(Source data)
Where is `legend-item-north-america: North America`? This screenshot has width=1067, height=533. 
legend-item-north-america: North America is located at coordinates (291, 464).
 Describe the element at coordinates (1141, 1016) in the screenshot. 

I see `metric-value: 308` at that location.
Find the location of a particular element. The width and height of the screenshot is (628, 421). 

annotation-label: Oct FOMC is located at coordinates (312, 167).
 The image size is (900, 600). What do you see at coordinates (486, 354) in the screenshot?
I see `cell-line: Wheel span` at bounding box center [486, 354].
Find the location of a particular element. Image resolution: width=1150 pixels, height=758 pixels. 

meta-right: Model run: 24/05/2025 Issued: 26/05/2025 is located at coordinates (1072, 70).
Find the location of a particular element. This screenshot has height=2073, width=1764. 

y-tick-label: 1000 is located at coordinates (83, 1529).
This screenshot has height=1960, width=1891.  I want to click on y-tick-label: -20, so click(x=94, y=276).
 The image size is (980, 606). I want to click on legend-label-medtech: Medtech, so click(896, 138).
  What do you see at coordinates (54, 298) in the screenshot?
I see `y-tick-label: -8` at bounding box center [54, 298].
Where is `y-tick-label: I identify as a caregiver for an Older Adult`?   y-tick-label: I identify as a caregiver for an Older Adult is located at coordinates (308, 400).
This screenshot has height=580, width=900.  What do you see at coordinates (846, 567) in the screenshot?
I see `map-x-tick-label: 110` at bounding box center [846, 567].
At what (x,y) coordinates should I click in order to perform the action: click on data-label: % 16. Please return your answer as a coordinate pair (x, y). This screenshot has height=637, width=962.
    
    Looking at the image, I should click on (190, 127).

DIRECTIVE:
In the part of the source data that opens with the line containing "Find the location of a particular element. Image" and closes with the line containing "meta-right: Model run: 24/05/2025", swap "particular" for "specific". Reproduce only those lines, with nothing else altered.

TASK ANSWER:
Find the location of a specific element. Image resolution: width=1150 pixels, height=758 pixels. 

meta-right: Model run: 24/05/2025 Issued: 26/05/2025 is located at coordinates (1072, 70).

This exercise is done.